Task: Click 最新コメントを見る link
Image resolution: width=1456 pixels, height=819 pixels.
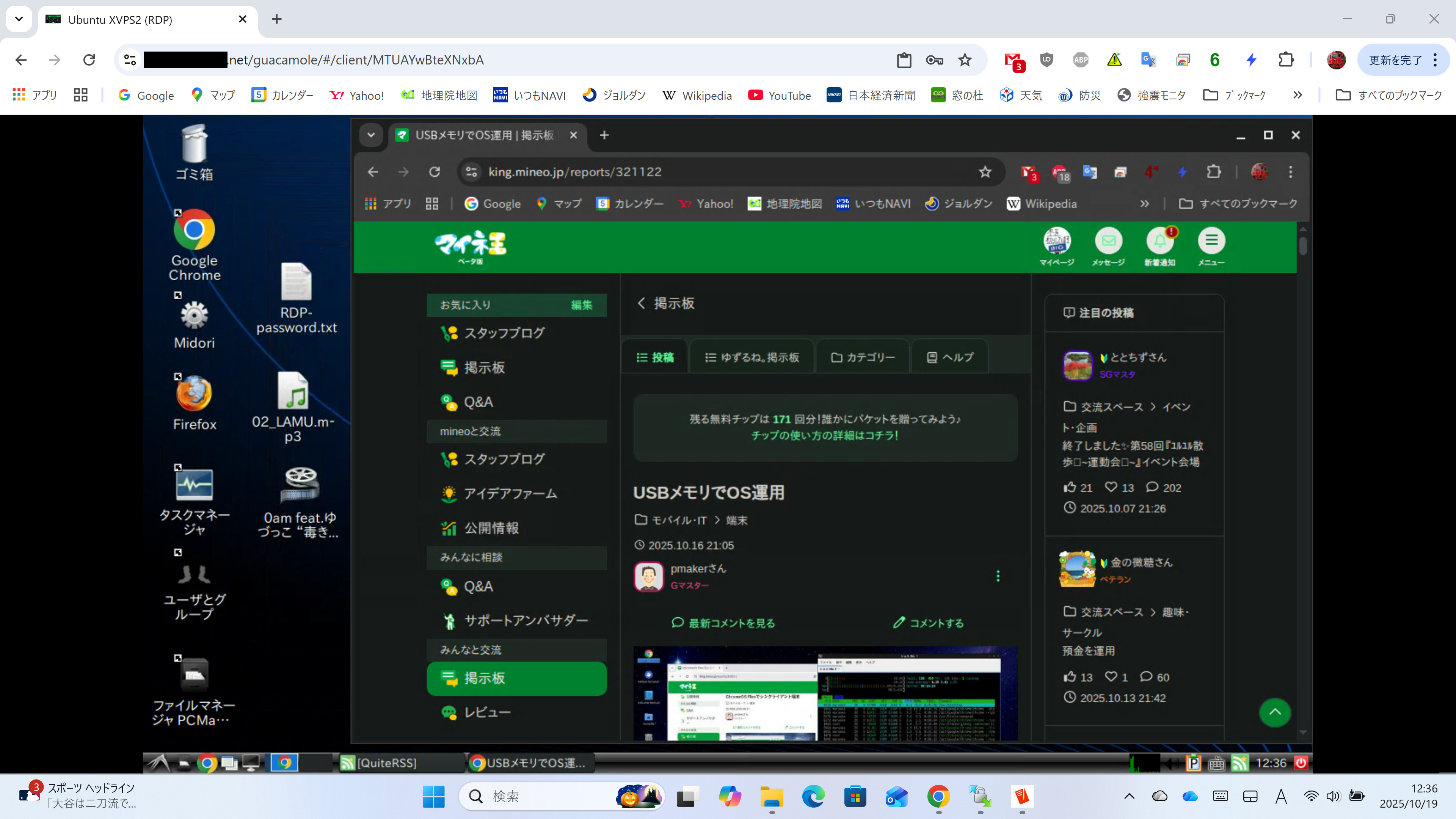Action: [x=723, y=623]
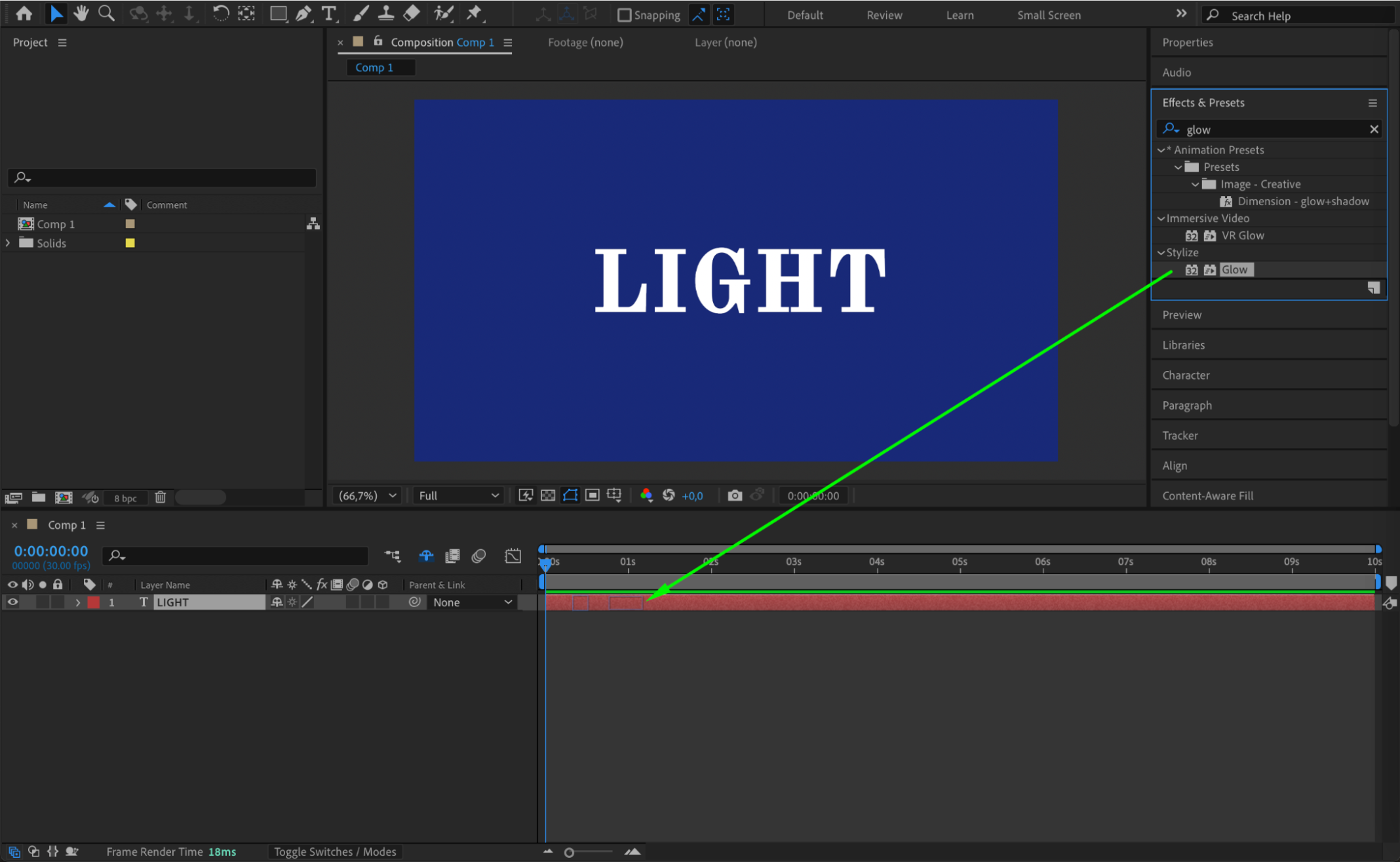Select the Pen tool
The width and height of the screenshot is (1400, 862).
point(303,13)
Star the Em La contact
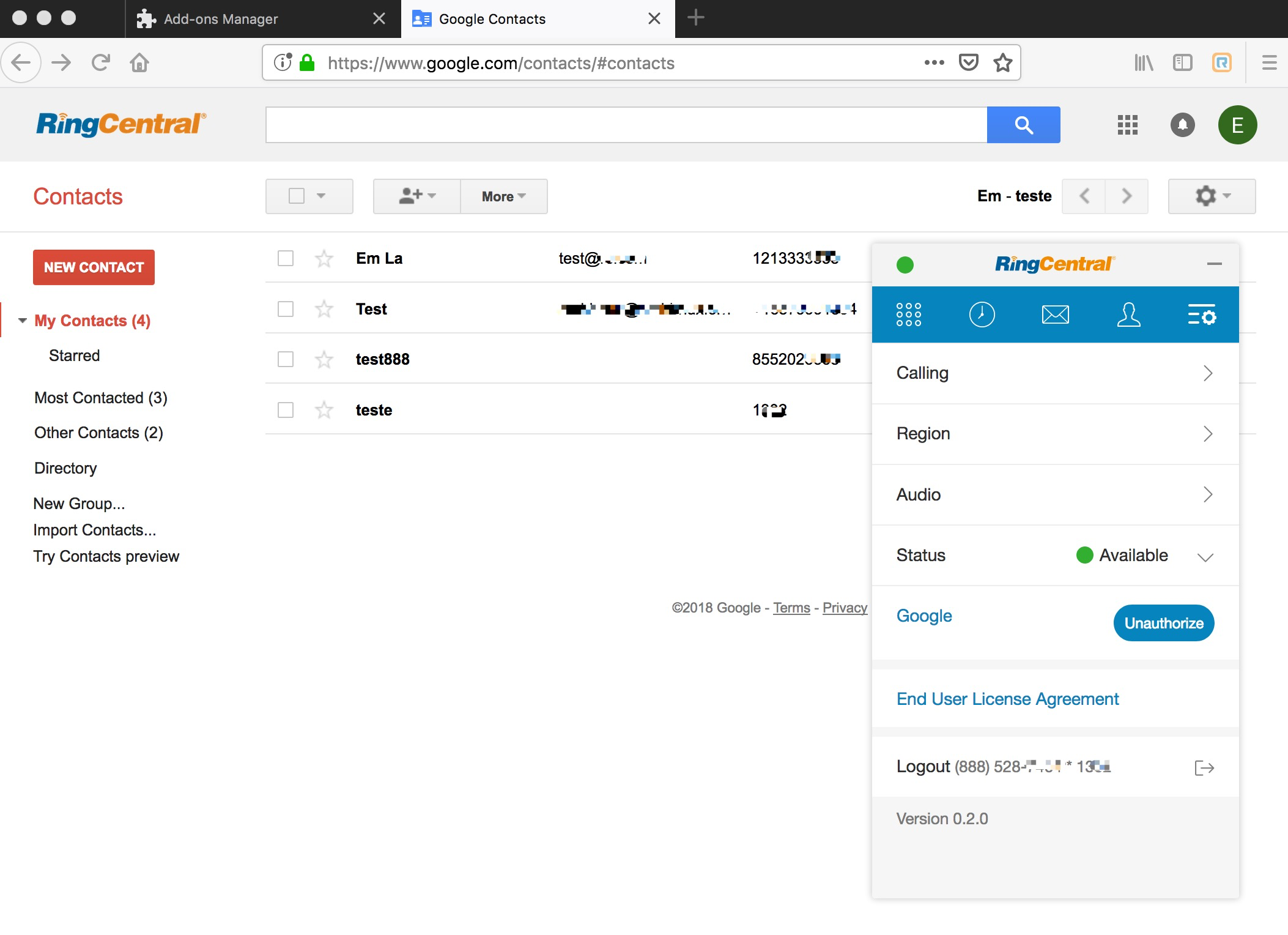Screen dimensions: 1288x935 point(324,259)
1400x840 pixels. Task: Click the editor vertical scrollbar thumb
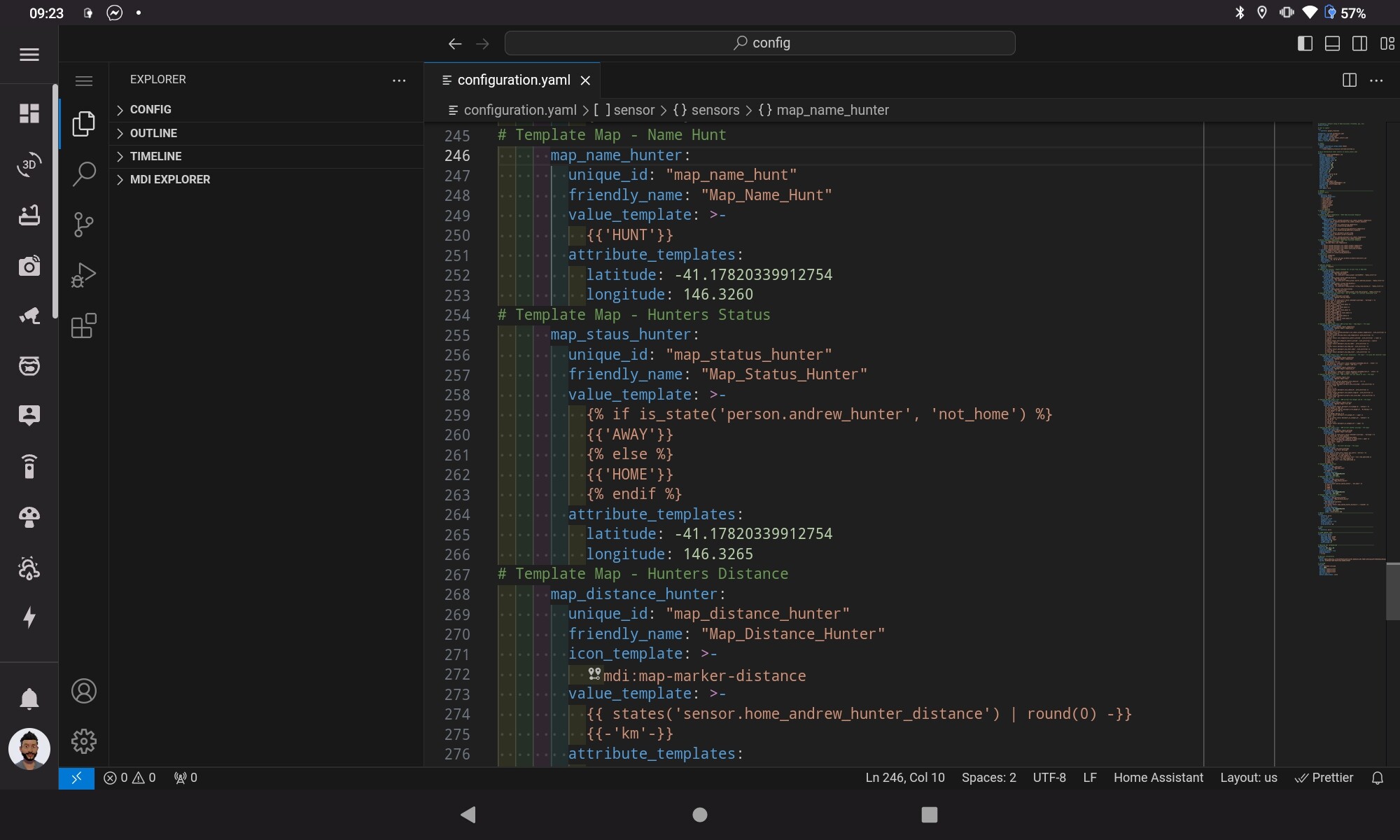(1392, 592)
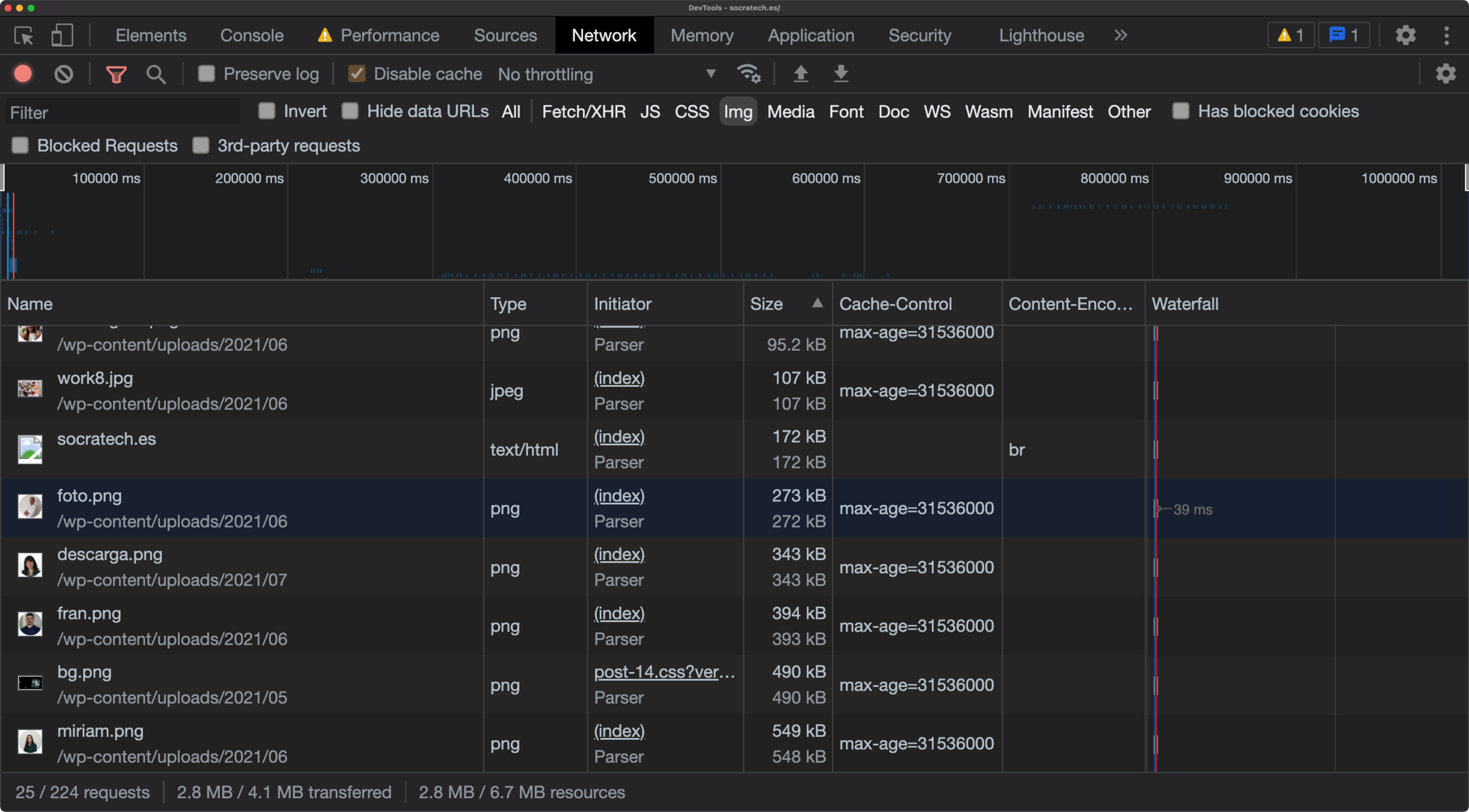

> WHAT YOU SHOULD DO
Now repeat exactly the lines from the one with "Image resolution: width=1456" through the end of the listing above, both included, omitting all pictures.

> RESPONSE TO THIS TASK
Image resolution: width=1456 pixels, height=819 pixels.
Action: [x=723, y=623]
Select the Pen tool
The width and height of the screenshot is (1400, 862).
point(303,13)
Star the Em La contact
Screen dimensions: 1288x935 point(324,259)
1400x840 pixels. Task: Click the editor vertical scrollbar thumb
(1392, 592)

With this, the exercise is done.